__Aim of the task__
Each record is to be repeated exactly as it stands below.

*** Material for this task ***

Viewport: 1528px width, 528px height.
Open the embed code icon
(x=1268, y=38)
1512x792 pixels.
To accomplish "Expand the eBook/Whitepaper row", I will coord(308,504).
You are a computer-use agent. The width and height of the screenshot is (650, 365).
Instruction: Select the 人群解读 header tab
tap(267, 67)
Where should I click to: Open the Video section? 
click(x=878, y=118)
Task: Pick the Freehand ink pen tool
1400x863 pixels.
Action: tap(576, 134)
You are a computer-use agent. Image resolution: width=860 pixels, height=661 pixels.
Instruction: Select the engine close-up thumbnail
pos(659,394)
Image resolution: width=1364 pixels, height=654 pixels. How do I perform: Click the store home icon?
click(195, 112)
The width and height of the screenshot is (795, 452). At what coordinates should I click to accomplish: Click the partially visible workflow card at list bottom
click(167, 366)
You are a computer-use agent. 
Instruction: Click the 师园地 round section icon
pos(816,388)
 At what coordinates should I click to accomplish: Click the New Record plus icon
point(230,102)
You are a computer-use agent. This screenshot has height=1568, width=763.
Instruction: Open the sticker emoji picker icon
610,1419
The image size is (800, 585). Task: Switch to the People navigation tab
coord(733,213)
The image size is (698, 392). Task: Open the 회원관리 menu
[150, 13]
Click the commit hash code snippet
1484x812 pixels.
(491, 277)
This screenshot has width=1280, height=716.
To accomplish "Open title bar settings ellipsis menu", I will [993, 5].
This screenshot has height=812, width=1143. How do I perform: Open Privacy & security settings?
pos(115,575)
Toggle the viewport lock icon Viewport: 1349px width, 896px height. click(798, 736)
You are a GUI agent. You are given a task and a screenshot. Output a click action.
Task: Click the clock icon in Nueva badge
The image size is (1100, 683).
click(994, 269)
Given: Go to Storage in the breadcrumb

***

__Result of this task__
Viewport: 1528px width, 528px height.
Open the embed code icon
(x=1268, y=38)
1512x792 pixels.
To accomplish "Expand the eBook/Whitepaper row", I will coord(308,504).
You are a computer-use agent. The width and height of the screenshot is (650, 365).
Instruction: Select the 人群解读 header tab
tap(267, 67)
Where should I click to: Open the Video section? 
click(x=878, y=118)
Task: Pick the Freehand ink pen tool
1400x863 pixels.
Action: tap(576, 134)
You are a computer-use agent. Image resolution: width=860 pixels, height=661 pixels.
Instruction: Select the engine close-up thumbnail
pos(659,394)
Image resolution: width=1364 pixels, height=654 pixels. How do I perform: Click the store home icon?
click(195, 112)
The width and height of the screenshot is (795, 452). At what coordinates should I click to accomplish: Click the partially visible workflow card at list bottom
click(167, 366)
You are a computer-use agent. 
Instruction: Click the 师园地 round section icon
pos(816,388)
 At what coordinates should I click to accomplish: Click the New Record plus icon
point(230,102)
You are a computer-use agent. This screenshot has height=1568, width=763.
Instruction: Open the sticker emoji picker icon
610,1419
The image size is (800, 585). Task: Switch to the People navigation tab
coord(733,213)
The image size is (698, 392). Task: Open the 회원관리 menu
[150, 13]
Click the commit hash code snippet
1484x812 pixels.
(491, 277)
This screenshot has width=1280, height=716.
To accomplish "Open title bar settings ellipsis menu", I will [993, 5].
This screenshot has height=812, width=1143. How do I perform: Open Privacy & security settings?
pos(115,575)
Toggle the viewport lock icon Viewport: 1349px width, 896px height. click(798, 736)
You are a GUI agent. You are given a task and a screenshot. Output a click action.
Task: Click the clock icon in Nueva badge
The image size is (1100, 683).
click(994, 269)
Given: Go to Storage in the breadcrumb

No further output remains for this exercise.